Management of Hypothyroidism in Pregnancy
For pregnant patients with pre-existing hypothyroidism, immediately increase levothyroxine by 12.5-25 mcg per day (or empirically by 30-50%) as soon as pregnancy is confirmed, then monitor TSH every 4 weeks and adjust dosing to maintain TSH within trimester-specific reference ranges. 1
Immediate Action Upon Pregnancy Confirmation
For Women Already on Levothyroxine
- Increase the dose immediately by approximately 30-50% as soon as pregnancy is confirmed, without waiting for laboratory confirmation 2, 3
- This early increase is critical because levothyroxine requirements rise as early as the 5th week of gestation, with median onset at 8 weeks 3
- The mean levothyroxine requirement increases by 47% during the first half of pregnancy and plateaus by week 16 3
- Alternative dosing strategy: Increase by 12.5-25 mcg per day 1
For Newly Diagnosed Hypothyroidism in Pregnancy
The starting dose depends on the severity of hypothyroidism 1:
TSH ≥10 mIU/L (overt hypothyroidism): Start 1.6 mcg/kg/day 1
TSH <10 mIU/L but elevated (subclinical hypothyroidism): Start 1.0 mcg/kg/day 1
Clinical Pearl: For women with known hypothyroidism but inadequately treated, consider doubling the levothyroxine dose on at least three days per week to rapidly achieve euthyroidism 2
Monitoring Strategy
Frequency of TSH Monitoring
- Measure TSH and free-T4 immediately upon pregnancy confirmation 1
- Monitor TSH every 4 weeks until a stable dose is reached and TSH is within normal trimester-specific range 1
- Once stable, check at minimum during each trimester 1
- After any dose adjustment, recheck in 4 weeks 5
Target TSH Levels
- Maintain TSH in the trimester-specific reference range throughout pregnancy 1
- Preconception target: TSH below 2.5 mIU/L 2
- The goal is to return TSH to normal levels with sufficient levothyroxine dosing 5
Postpartum Management
Immediate Dose Reduction
- Reduce levothyroxine to pre-pregnancy levels immediately after delivery 1
- This is critical to avoid iatrogenic hyperthyroidism postpartum
Postpartum Monitoring
- Monitor serum TSH 4-8 weeks postpartum 1
- Evaluate for postpartum thyroiditis in women who develop goiter or symptoms of thyroid dysfunction 5
Critical Considerations and Pitfalls
Why Pregnancy Increases Levothyroxine Requirements
- Increased thyroid hormone requirements occur due to:
- Rising estrogen levels increasing thyroid-binding globulin
- Placental transfer of thyroid hormone to the fetus
- Increased maternal metabolism 3
Consequences of Inadequate Treatment
- Untreated maternal hypothyroidism increases risk of:
Avoiding Overtreatment
- The dosage should be adjusted every 4 weeks until TSH is stable, then checked every trimester 5
- Overtreatment carries cardiovascular risks and should be avoided through appropriate monitoring 6
Special Populations
For pregnant patients with cardiac disease or atrial fibrillation risk, use more conservative dose increases and monitor more frequently, though the FDA labeling does not provide pregnancy-specific guidance for this population 1
Evidence Quality Note
The ACOG Practice Bulletin guidelines 5 and FDA labeling 1 provide the strongest directive evidence for this clinical scenario.
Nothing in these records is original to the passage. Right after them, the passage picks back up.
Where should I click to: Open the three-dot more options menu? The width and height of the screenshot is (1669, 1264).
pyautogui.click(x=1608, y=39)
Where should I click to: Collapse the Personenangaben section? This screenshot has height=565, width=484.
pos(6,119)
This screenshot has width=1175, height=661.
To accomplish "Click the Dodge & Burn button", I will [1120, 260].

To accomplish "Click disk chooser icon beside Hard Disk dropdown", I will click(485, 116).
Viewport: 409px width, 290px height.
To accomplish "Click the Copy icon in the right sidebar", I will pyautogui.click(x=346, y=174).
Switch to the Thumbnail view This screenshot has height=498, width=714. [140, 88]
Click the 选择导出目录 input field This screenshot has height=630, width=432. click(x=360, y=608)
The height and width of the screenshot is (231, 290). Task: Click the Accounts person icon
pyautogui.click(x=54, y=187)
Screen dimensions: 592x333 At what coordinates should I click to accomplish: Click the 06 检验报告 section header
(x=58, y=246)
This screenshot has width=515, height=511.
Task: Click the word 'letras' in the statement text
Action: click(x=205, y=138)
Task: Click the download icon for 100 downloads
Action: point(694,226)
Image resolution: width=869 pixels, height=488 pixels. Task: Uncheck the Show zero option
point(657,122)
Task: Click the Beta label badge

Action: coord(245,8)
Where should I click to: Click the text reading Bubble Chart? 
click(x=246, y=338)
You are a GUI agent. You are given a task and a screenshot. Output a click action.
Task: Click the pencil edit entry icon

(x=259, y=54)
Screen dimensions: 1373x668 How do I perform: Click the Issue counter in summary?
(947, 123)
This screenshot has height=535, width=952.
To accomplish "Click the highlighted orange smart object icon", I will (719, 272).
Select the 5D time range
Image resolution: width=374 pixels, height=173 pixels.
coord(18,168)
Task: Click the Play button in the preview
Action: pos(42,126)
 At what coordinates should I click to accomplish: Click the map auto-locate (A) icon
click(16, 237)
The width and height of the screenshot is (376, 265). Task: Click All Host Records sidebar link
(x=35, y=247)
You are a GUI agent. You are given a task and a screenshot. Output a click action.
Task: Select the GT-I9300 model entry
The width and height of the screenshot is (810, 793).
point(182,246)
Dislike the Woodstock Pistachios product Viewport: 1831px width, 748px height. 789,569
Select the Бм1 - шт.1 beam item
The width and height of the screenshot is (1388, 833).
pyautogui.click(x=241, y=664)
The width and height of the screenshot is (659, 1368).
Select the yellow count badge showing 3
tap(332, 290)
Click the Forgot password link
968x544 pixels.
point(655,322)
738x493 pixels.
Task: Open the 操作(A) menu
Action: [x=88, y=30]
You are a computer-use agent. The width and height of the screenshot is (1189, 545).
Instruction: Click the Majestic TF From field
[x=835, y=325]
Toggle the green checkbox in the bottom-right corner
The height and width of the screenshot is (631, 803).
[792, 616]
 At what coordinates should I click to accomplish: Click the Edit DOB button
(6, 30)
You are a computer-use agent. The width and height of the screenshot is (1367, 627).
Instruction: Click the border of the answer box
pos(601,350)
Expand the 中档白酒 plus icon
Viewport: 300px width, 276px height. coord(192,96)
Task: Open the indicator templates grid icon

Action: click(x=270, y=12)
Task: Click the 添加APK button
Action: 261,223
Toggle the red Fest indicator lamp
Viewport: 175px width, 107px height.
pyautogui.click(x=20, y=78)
More recent research 7, 2, 3 supports and refines these recommendations, particularly regarding the timing and magnitude of dose increases. The recommendation for immediate empirical dose increase (30-50%) upon pregnancy confirmation is supported by high-quality prospective data showing that levothyroxine requirements increase as early as 5 weeks gestation 3.